The first week after the funeral, driving out of the Fred Meyer parking lot behind a little old lady (86 if she was a day!), who could barely see over the steering wheel, had a cigarette hanging off her lip and was going about 15 mph in a 40 mph zone, and the rage that came over me in a second. I wanted to ram into the back of her car because HOW DARE SHE (still be living)?!  When my dad was not. Having to pull over until the rage subsided.

Driving away from the hospital after an ultrasound where I had found out that Asher was going to be a boy. I had called Andrew and my mother and, as I was driving, I was thinking of who else I could call. “Dad!” Pulling over to dial my dad’s number and only on the first ring remembering that he would not be there to answer.
Going home after planning burial arrangements and burying my face into my dog, Finnegan’s fur. The week before my dad’s death, I had shown up at his house with Finnegan after a trip to the vet where Finnegan was diagnosed with terminal cancer.
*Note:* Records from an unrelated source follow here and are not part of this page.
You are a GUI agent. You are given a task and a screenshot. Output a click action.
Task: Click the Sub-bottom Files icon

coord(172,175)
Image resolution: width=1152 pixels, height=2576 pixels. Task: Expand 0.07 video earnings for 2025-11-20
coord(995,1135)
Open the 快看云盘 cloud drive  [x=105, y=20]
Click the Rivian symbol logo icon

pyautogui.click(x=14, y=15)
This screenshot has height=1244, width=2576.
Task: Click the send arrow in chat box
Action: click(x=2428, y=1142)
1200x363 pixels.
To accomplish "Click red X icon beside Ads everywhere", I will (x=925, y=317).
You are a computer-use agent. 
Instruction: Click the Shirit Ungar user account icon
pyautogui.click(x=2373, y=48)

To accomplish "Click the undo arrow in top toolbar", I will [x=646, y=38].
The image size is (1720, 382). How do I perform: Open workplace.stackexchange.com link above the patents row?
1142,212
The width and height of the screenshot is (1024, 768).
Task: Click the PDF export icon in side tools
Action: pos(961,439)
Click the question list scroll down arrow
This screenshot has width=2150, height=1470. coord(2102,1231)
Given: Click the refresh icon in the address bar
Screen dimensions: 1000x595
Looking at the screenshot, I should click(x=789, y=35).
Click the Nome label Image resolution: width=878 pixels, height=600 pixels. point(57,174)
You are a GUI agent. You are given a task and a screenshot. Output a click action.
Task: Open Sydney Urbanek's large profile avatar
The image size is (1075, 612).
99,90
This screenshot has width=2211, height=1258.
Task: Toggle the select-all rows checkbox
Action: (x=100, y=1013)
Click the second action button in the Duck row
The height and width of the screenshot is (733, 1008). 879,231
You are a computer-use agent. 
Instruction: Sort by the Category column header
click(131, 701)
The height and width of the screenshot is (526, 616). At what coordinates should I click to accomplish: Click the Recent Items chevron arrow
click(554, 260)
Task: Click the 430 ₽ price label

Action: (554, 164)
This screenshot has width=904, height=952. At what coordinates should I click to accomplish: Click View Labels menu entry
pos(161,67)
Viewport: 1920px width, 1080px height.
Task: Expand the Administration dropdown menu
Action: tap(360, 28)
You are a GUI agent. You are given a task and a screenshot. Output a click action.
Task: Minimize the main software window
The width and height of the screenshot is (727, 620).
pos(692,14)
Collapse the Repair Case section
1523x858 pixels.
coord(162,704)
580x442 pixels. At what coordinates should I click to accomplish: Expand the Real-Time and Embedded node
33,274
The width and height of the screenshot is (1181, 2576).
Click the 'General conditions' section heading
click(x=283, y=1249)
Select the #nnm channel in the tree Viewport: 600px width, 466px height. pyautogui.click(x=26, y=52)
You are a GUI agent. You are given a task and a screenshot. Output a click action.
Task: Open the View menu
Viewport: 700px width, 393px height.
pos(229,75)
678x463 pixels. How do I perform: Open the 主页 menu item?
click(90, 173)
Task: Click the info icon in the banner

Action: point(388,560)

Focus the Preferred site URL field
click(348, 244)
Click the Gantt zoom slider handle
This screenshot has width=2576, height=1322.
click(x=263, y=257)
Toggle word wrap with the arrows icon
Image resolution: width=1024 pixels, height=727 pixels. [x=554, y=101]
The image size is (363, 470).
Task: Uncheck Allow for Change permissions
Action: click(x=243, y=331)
A week or two the vet said, maybe a month. A week or two later, Finnegan was still here (she would stay with me until two days after Asher’s birth in April) and my dad was gone.

There are people in our lives that we will never be ready to let go of. And, yet, let go of them we must. We get little practices along the way. We go to camp, we go to college, we move out of our parent’s house, we choose different ways of life that make it harder to understand each other, we get married, we have children (and it starts over again), our children go off to school, we move out of the state, or to a different country. We get to practice, but that doesn’t mean we will ever be ready.